Les Parkinson with the band contest winner's trophy, 1966

Another deal I had with a motorist happened on Deansgate one Monday morning. Deansgate was one of Manchester's main thoroughfares, and no-parking regulations were in force along the whole of its length. This was necessary, as a lot of traffic used the road.

I was on the crossing at King Street West when I spotted a car being pushed outside the Times Furniture store. Shortly afterward, another car pulled up behind the first, and about twenty minutes later I was relieved by my patrolman. I went to the two cars, looked at them and then started writing in my book.

As I was doing this, I could feel eyes on me. Looking up, I saw a man at an upstairs window. He indicated that one of the cars was his, so I signalled him to come down. It took him about fifteen minutes to come to me.

I asked him if he had put the car there, and he said yes. I then asked him for his driving licence and certificate of insurance, as I was reporting him for parking in a No Waiting area. He then told me that I was wasting my time, and that got my back up.
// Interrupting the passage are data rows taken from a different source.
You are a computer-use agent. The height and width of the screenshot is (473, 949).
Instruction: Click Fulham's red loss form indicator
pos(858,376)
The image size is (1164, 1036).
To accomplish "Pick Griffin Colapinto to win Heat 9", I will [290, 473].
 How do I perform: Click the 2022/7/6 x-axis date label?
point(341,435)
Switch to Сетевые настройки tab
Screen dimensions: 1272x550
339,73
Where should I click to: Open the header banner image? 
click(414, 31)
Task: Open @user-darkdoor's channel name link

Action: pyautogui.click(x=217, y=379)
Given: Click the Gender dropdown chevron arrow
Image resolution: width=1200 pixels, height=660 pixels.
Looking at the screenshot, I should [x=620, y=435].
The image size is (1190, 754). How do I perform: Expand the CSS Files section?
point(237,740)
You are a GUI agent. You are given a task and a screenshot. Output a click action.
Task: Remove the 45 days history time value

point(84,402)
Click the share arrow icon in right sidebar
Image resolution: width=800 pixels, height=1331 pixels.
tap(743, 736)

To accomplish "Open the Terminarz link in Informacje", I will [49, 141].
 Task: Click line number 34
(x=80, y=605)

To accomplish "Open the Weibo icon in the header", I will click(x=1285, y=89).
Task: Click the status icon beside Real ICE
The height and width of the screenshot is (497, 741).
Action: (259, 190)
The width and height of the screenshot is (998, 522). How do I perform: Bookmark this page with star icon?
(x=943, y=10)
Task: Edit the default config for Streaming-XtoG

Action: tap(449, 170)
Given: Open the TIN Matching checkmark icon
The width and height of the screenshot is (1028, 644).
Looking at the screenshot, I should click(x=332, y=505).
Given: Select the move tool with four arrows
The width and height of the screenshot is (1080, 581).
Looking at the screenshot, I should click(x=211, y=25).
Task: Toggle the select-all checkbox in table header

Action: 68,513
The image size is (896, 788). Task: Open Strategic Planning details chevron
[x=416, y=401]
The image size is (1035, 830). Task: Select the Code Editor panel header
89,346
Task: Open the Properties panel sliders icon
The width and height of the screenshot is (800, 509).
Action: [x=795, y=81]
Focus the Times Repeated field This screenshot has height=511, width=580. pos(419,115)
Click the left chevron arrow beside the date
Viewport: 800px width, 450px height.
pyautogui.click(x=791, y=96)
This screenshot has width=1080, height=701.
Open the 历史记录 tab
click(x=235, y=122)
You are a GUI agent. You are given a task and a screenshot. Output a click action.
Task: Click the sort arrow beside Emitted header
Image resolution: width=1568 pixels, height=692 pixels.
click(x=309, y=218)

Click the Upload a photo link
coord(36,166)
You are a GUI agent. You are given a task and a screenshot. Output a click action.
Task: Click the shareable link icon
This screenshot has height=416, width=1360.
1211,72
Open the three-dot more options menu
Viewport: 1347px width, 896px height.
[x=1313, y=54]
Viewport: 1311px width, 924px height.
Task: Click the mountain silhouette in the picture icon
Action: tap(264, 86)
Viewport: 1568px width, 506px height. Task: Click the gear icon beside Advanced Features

As I was talking to the man the second driver came down, so I told him to wait for me to deal with him. I again asked the first man for his licence and certificate, and this time he said he didn't have them with him. A driver didn't have to carry these documents with him, but when asked to produce them he could do so at any police station in Great Britain.

To facilitate this, the officer would issue a HORTI form to the driver, and he would take it with his documents to a nearby station. Meanwhile, the officer would send another HORTI to that station, upon which was recorded the details of the documents provided by the driver, which had to be done within five days.

I made out a HORTI and gave it to the driver. He laughed, and as he tore the form up he told me that I was wasting my time, since his friend the superintendent would fix things for him. With that he drove away, leaving the torn pieces of the HORTI on the pavement.

I then turned my attention to the second driver, and his character was just the opposite. In fact, he told me that the first fellow openly boasted that he had never received a summons in the city, because his friend was the divisional superintendent. He said that the fellow had already received three summons for parking, and he would continue to park behind the untouchable's car until he went to court. I told the man that I would take him to court and, if he wished, I would show him as a witness against the untouchable.

"You get him to court," he said, "and I'll give you what I get fined, plus the amount of the fine." I submitted summons reports for both men later that day.

A few days later I had to go on the usual summons parade in the boss's office. I explained the No Waiting offence and the second offence of depositing litter on the pavement - the torn-up HORTI - and pointed out the identity of the witness. I could see the boss was not happy with what I was asking, so I told him that I didn't think it right for a member of the public to make it known that my superintendent was protecting a lawbreaker.

"All right," he said, "you can have your summons," but he wasn't happy about it. Later that week I went to interview the man to ascertain why he had not produced his licence and certificate, and I told him that a third offence would be held against him.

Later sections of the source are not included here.